Exercise instructions: Check each line of the entries below for the word "computer", and copy out the ones that have it.

Stored records
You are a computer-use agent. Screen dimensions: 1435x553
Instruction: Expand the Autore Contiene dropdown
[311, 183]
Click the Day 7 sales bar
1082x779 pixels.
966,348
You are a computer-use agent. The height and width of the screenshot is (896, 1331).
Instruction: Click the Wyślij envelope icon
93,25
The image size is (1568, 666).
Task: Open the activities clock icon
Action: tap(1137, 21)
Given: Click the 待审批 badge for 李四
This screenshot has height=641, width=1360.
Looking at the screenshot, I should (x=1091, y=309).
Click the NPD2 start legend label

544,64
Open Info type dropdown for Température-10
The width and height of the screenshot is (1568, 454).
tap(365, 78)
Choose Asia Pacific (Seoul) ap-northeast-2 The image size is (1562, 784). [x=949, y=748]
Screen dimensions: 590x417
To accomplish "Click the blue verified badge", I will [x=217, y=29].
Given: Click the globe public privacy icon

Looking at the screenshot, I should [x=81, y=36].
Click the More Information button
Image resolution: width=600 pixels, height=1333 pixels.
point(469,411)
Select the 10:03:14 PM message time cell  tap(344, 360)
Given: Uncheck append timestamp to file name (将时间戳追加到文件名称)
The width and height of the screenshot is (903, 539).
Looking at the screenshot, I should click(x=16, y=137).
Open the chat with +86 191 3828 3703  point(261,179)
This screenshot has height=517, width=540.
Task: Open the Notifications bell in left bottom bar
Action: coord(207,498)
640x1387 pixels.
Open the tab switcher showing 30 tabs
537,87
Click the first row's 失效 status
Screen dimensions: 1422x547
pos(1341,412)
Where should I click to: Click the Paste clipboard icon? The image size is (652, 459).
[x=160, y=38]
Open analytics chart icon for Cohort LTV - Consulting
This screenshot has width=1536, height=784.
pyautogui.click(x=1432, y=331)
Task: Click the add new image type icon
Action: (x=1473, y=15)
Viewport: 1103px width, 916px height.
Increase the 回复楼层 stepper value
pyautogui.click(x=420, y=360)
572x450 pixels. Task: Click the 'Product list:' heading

Task output:
You are a computer-use agent. Screen dimensions: 1435x553
You are a computer-use agent. The height and width of the screenshot is (896, 1331).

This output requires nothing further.